== Listing ==
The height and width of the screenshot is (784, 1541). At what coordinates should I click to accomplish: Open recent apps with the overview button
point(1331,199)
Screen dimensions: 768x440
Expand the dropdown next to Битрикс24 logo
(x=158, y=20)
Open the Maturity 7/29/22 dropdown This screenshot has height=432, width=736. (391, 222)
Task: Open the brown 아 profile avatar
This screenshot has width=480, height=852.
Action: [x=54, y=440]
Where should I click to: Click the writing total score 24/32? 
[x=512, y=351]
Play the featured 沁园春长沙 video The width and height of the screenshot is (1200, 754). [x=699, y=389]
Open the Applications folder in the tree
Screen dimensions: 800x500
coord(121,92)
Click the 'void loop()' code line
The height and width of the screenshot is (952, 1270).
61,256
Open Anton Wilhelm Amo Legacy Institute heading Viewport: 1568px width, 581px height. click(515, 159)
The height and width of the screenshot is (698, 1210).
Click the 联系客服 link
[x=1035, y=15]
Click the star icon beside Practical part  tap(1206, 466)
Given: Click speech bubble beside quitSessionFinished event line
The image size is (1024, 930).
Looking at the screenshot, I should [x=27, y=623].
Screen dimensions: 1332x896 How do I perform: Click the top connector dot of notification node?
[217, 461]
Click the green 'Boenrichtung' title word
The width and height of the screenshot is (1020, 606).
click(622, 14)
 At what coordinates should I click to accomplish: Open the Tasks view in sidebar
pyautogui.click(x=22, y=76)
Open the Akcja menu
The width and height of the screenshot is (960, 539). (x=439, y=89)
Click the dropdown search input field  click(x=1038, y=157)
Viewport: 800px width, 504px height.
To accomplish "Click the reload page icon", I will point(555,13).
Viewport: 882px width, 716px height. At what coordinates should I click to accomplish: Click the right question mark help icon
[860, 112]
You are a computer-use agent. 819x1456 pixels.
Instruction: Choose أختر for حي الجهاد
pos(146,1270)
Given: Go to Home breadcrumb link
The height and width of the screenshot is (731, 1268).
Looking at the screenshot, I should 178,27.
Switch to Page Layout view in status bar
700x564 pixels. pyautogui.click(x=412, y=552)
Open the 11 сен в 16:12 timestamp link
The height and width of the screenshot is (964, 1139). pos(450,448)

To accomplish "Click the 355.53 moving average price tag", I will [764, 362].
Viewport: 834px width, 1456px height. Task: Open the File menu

== Task instructions ==
Can you turn the entries above into a numbered list, one item per line, with the blank lines removed?

== Output below ==
1. The height and width of the screenshot is (784, 1541). At what coordinates should I click to accomplish: Open recent apps with the overview button
2. point(1331,199)
3. Screen dimensions: 768x440
4. Expand the dropdown next to Битрикс24 logo
5. (x=158, y=20)
6. Open the Maturity 7/29/22 dropdown This screenshot has height=432, width=736. (391, 222)
7. Task: Open the brown 아 profile avatar
8. This screenshot has width=480, height=852.
9. Action: [x=54, y=440]
10. Where should I click to: Click the writing total score 24/32? 
11. [x=512, y=351]
12. Play the featured 沁园春长沙 video The width and height of the screenshot is (1200, 754). [x=699, y=389]
13. Open the Applications folder in the tree
14. Screen dimensions: 800x500
15. coord(121,92)
16. Click the 'void loop()' code line
17. The height and width of the screenshot is (952, 1270).
18. 61,256
19. Open Anton Wilhelm Amo Legacy Institute heading Viewport: 1568px width, 581px height. click(515, 159)
20. The height and width of the screenshot is (698, 1210).
21. Click the 联系客服 link
22. [x=1035, y=15]
23. Click the star icon beside Practical part  tap(1206, 466)
24. Given: Click speech bubble beside quitSessionFinished event line
25. The image size is (1024, 930).
26. Looking at the screenshot, I should [x=27, y=623].
27. Screen dimensions: 1332x896 How do I perform: Click the top connector dot of notification node?
28. [217, 461]
29. Click the green 'Boenrichtung' title word
30. The width and height of the screenshot is (1020, 606).
31. click(622, 14)
32.  At what coordinates should I click to accomplish: Open the Tasks view in sidebar
33. pyautogui.click(x=22, y=76)
34. Open the Akcja menu
35. The width and height of the screenshot is (960, 539). (x=439, y=89)
36. Click the dropdown search input field  click(x=1038, y=157)
37. Viewport: 800px width, 504px height.
38. To accomplish "Click the reload page icon", I will point(555,13).
39. Viewport: 882px width, 716px height. At what coordinates should I click to accomplish: Click the right question mark help icon
40. [860, 112]
41. You are a computer-use agent. 819x1456 pixels.
42. Instruction: Choose أختر for حي الجهاد
43. pos(146,1270)
44. Given: Go to Home breadcrumb link
45. The height and width of the screenshot is (731, 1268).
46. Looking at the screenshot, I should 178,27.
47. Switch to Page Layout view in status bar
48. 700x564 pixels. pyautogui.click(x=412, y=552)
49. Open the 11 сен в 16:12 timestamp link
50. The height and width of the screenshot is (964, 1139). pos(450,448)
51. To accomplish "Click the 355.53 moving average price tag", I will [764, 362].
52. Viewport: 834px width, 1456px height. Task: Open the File menu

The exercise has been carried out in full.